What are the main weaknesses of the existing UHMWPE ski base types? – Part IV.

Forth issue of the existing UHMWPE ski base types is their low and uneven capacity to take and hold other substances as gliding ski waxes and agents.

How it works?

Only sintered ski base types have sufficiently long chains to create free space to take wax molecules on the very top surface and inside the bulk material.

On the very top surface we call the free spaces “flokati carpet” which are fibres or hairs several hundred nanometers long which are covering the entire ski base surface. Between these fibres is enough space for wax molecules get in and get stuck here. Most wax molecules are allocated here.

In bulk similar free cavities do exist because the bulk material consists of intertwined molecular chains. It is estimated that wax can penetrate the ski base up to 1 micrometer, thus 1000 nanometers, the deeper you go, the less wax molecules you will - however - find.

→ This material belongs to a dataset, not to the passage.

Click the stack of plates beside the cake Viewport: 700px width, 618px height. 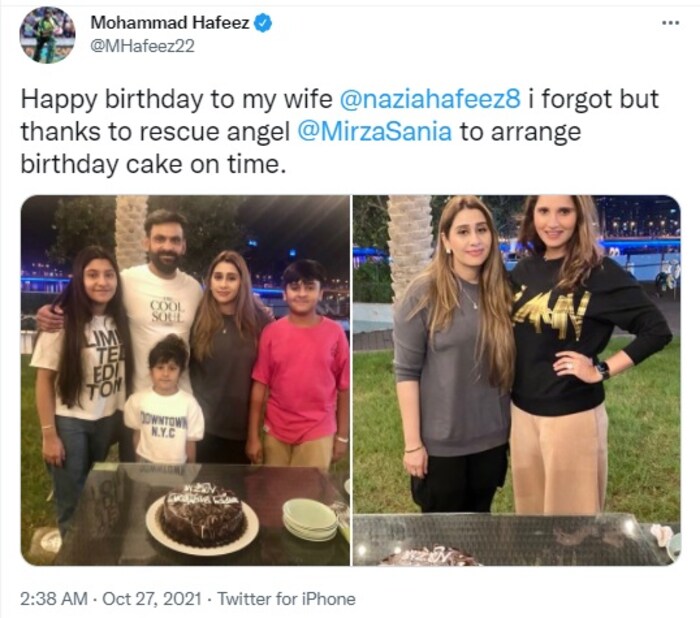(x=311, y=518)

Both free spaces in flokati carpet on the very top surface and free cavities inside the bulk material are ca. tens of nanometers large which means there is enough space for wax molecules  but...

If we connect this knowledge about size and distribution of free spaces or cavities in the flokati carpet on the very top surface and in the bulk material of the ski base with the knowledge about how especially competetion skis are prepared (several basic wax layers applied as hot appoach, gliding layers applied as block waxes or powder waxes, top coats applied as liquids or sprays), we need to see / understand that the spatial capacity of free spaces and cavities which was available at the very beginning of the ski service process is consumed very fast and each new layer applied on the ski base creates more and more complex mixture than a new layer.

If we combine these types of knowledge about size and distribution of free spaces or cavities in the ski base and about competition ski service processes with the chemical interaction between PE / carbon black as main material components of the ski base on the one side with waxes and wax-based gliding agents on the other side (chemical bonds between ski base and waxes are extremely weak and waxes need to rely on mechanical retention inside the ski base) it must be absolutely clear to us that existing services processes in combination with existing ski base types cannot create any relyable / repeatable and controlable results.

Combination of the existing ski base types and existing ski service processes cannot result in relyable / repeatable and controlable gliding features on the ski base.

Why no wax chemistry has appeared?

No-wax chemistry is a clear reaction of the wax industry on the extremely low life time of liquid waxes based on dissolved waxes. 

The life time of waxes applied on the ski base is quite low in general. Due to very weak chemical bonds between waxes and PE, waxes need to rely on mechanical retention inside the ski base. Only waxes which can penetrate the ski base – or better: free cavities in the amorphous regions – can be retained more strongly providing longer life time.

Waxes sticking to the very top surface of the ski base – with no retention inside the ski base – can last for an extremely short time.

 To make waxes penetrate the ski base, more pre-conditions need to be given:

•  ski base material needs to have free cavities to take waxes
• heat needs to be introduced to increase the mobility of ski base material and liquidize the waxes
• wax filled cavities need to shrink after cooling to retain wax mechanically

·          As you can see the standard liquid waxes where the gliding agent is dissolved in a fast-evaporating carrier do fulfil only a part of one condition needed for a strong mechanical retention = they are liquid…that’s all…

The idea that liquid waxes can penetrate the ski base material due to the liquid status does not work in reality because especially the heat induced effects are completely missing.

To replace the heat approach and keep liquid waxes application as simple as possible, alternatives have been searched for to improve the mechanical retention of liquid waxes and thus their life time.

The clear answer is no-wax chemistry = gliding agents in a carrier which helps to penetrate the ski base.

To penetrate the ski base etching or swelling approach is often used. To fix the gliding agent in and on the ski base special carriers are used which can connect with both PE and gliding agents.

No wax chemistry is the approach how to keep liquid gliding agents application simple and to achieve a reasonable life time of liquid gliding agents… With waxes it is – however – hardly possible, that’s why no-wax chemistry…